- [What you will do]
- a) Answer these questions from the passage on Doug's years abroad:
(i) In which city did Doug meet Jennifer?
(ii) In what year was Papua New Guinea granted independence?
(iii) In what year was Fergus born?
- b) Pick up the passage on Doug's years abroad after its final sentence and carry it forward with another paragraph.

- [Selected extract]
■ ■ ■ ■ ■ ■ ■

After eight years of working on various estates, Doug, who was now married, returned to Britain. Doug had met his wife, Jennifer, in Kolkata, whilst he was playing in a Rugby tournament. She was in India on university holidays visiting her family, since her father worked for one of the country’s largest jute producers. Doug and Jennifer were married in 1968 and their first child, Roderick, was born in 1970. After leaving India, Doug again considered working in Africa until a colleague, who had migrated to Australia, alerted him to the opportunities in the tea plantations in Papua New Guinea (PNG). At this time PNG was a territory under Australian government (until independence was granted in 1975). Doug quickly obtained an Australian visa and a job on a small tea plantation near Mt Hagen, where his second son, Fergus, was born in 1971. After a year in Mount Hagen, Doug moved to the coast, where he managed a coconut and cattle property for a further twelve month period.

■ ■ ■ ■ ■ ■ ■

- [Data provided]
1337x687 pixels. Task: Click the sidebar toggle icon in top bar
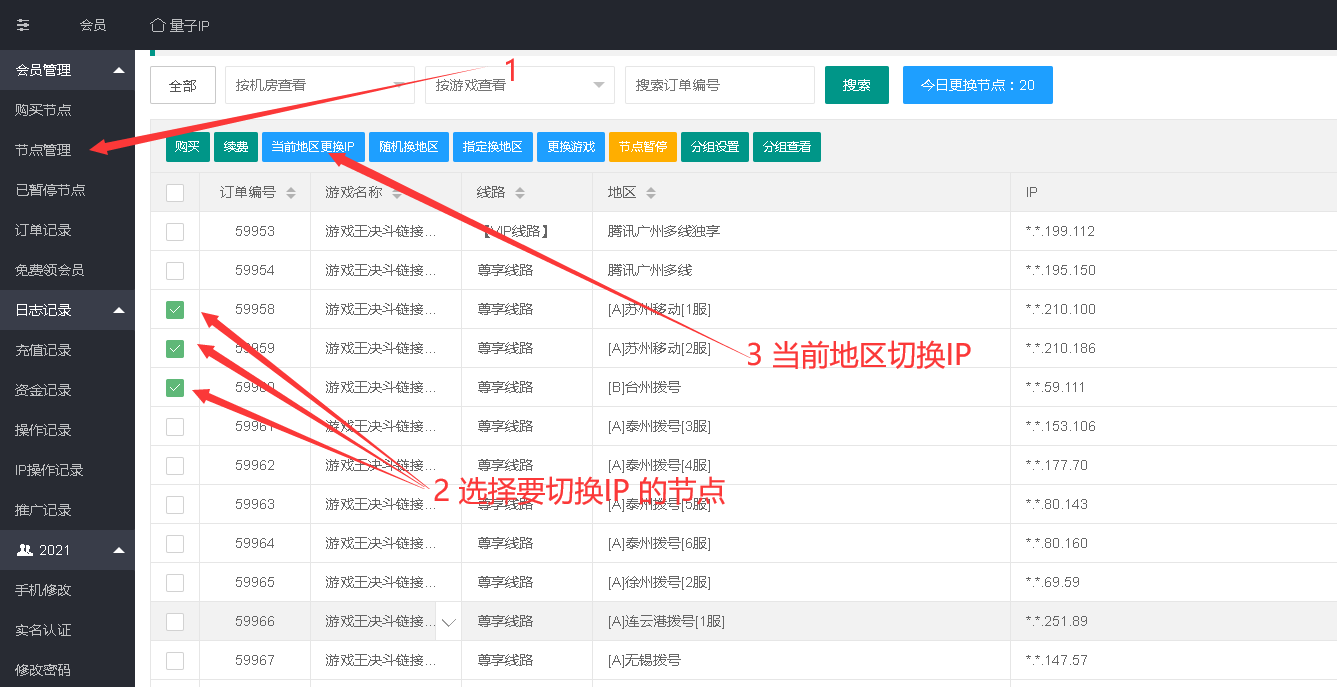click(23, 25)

■ ■ ■ ■ ■ ■ ■

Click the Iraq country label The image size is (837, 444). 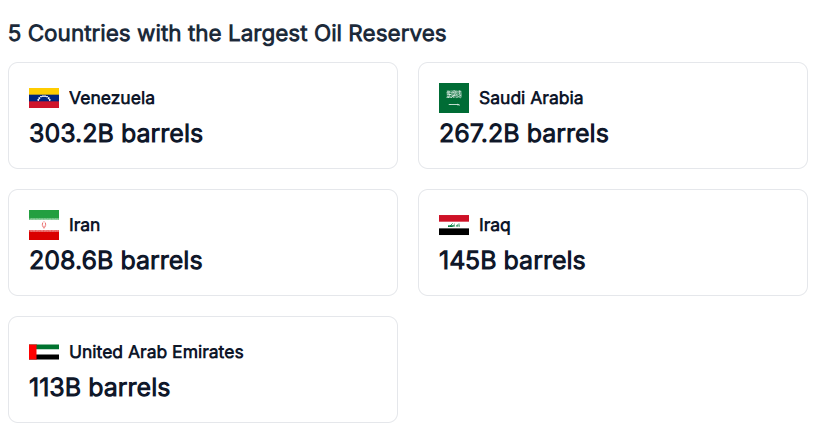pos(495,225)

■ ■ ■ ■ ■ ■ ■

- [Final results]
- a)
(i) Kolkata
(ii) 1975
(iii) 1971

- b)
Following these roles, Doug was recruited by the Department of Lands to work for the National Plantation Management Agency (NPMA) in PNG. As Independence was imminent, expats were looking to sell their estates back to the government and Doug’s role was to value these properties and, then, recruit people to manage them. From 1972 until 1981 he was based in Rabaul and, following that, he was sent to the capital, Port Moresby, to run the entire NPMA operation. As their sons were approaching High School age, Doug and Jennifer decided to relocate to mainland Australia in late 1982, choosing to live in Sydney. He had no job lined up, but not long after he arrived, he saw an advertisement in the “Daily Telegraph” newspaper. The advert was in the cattle and livestock section and invited people to buy a share in John Scott’s Alliance Strata Management. Doug applied and duly paid his $40,000 to buy a portfolio of 80 strata units on condition that he share the income 50/50 with Scott. Other early colleagues of Doug were Peter Callaghan, Neville Musto and Rod Lester. Unlike some of his colleagues Doug was not bound to sell the portfolio back to Scott, if he were to move on.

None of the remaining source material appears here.